Validation of CoLiDeS + Pic model with behavioral data

Third, in a behavioral study we varied the relevance of pictures on web pages and studied the impact of varying the relevance on the navigation pattern of real participants and compared that with the behavior of the model, that is, the links the model did choose. Most importantly, in the high relevant picture condition, CoLiDeS + Pic predicted significantly more actual user clicks. This proves the second assumption made by CoLiDeS + Pic that relevance of pictures can influence the link selection process positively or negatively depending on the relevance of pictures.

Usefulness of automatic model-generated support

Fourth, in a final experiment we used the CoLiDeS + Pic model to automatically provide navigation support [17]. The navigation support offered was based on simulation of successful paths, that is, the links chosen by the model and leading to the requested information were subsequently emphasized to the reader by highlighting the links in a contrasting green color. Compared to a control condition (without support), model-generated support had a very positive influence on navigation and search performance: participants were significantly faster and more accurate in answering questions and were less disoriented.

Summarizing the main results of our work on CoLiDeS + Pic, incorporating semantic information from high relevant pictures improves the performance of the CoLiDeS model. Also when we compared the model-predicted clicks with actual user-clicks we found that CoLiDeS + Pic with high relevant pictures predict user behavior better. Furthermore, we found that the model-generated support was helpful to improve the performance of users in terms of accuracy, disorientation, and the total time needed to perform the search tasks.

Implementation of a new model: CoLiDeS++Pic

However, several amendments to the CoLiDeS + Pic model are possible. Firstly, we can assume that users base their link selections not only on goal-relevance of incoming information on a web page but also on whether a candidate selection is consistent with past selections or not. And past selections include not only information from hyperlinks on which the user clicked but also from the pictures that those pages contained.
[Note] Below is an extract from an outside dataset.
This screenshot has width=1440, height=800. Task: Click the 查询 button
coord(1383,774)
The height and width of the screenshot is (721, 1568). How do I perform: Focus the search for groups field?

Secondly, CoLiDeS + Pic only models the ideal situation of forward linear navigation. Backtracking steps are considered erratic actions. However, backtracking seems to be natural in web-navigation [18]. Therefore both need to be modeled: consistency with previous steps as well as backtracking. Consistency with past information and backtracking were partially implemented in [19], also an extension of CoLiDeS, called CoLiDeS+. The model CoLiDeS+ comes up with a new parameter called path adequacy that computes the semantic similarity between the navigation path so far and the goal statement. The navigation path is derived by concatenating text from all the hyperlinks selected by a user in the past up to a certain moment during the navigation session. When information scent does not continue to increase, CoLiDeS+ checks path adequacy. If path adequacy continues to increase, then there is no backtracking. However, if path adequacy fails to increase, then CoLiDeS+ triggers backtracking strategies. Then other hyperlinks with lower information scent that could increase path adequacy are considered. If there is no such hyperlink, then the model opts for going back to earlier pages. However, as mentioned already, CoLiDeS+ considers only information from hyperlink text for backtracking and ignores information from pictures. In the next section, we try to address this gap by including semantic information from pictures seen from earlier pages into computation of path adequacy and use that to implement backtracking strategies. The flow chart in Fig. 2 shows the work-flow of this model. To compute the LSA values we used the semantic space ‘tasaALL’ provided by the LSA website (http: This space is meant to represent the knowledge and vocabulary levels of first year university students.
Fig. 2

Working of CoLiDeS++Pic

The new cognitive model CoLiDeS++Pic is derived from CoLiDeS + Pic, but as indicated we added the concept of path adequacy and included the strategy of backtracking. We termed this combination as CoLiDeS++Pic. The new model CoLiDeS++Pic also uses the semantic information from pictures, just like CoLiDeS + Pic. We were interested in testing the impact of including semantic information from pictures in computation of path adequacy and inclusion of backtracking on modeling user navigation behavior. To test this, we ran both CoLiDeS + Pic and CoLiDeS++Pic on a mock-up website and used their predictions to generate support. The results of the simulations will be described after we have introduced the experiment on model-generated support.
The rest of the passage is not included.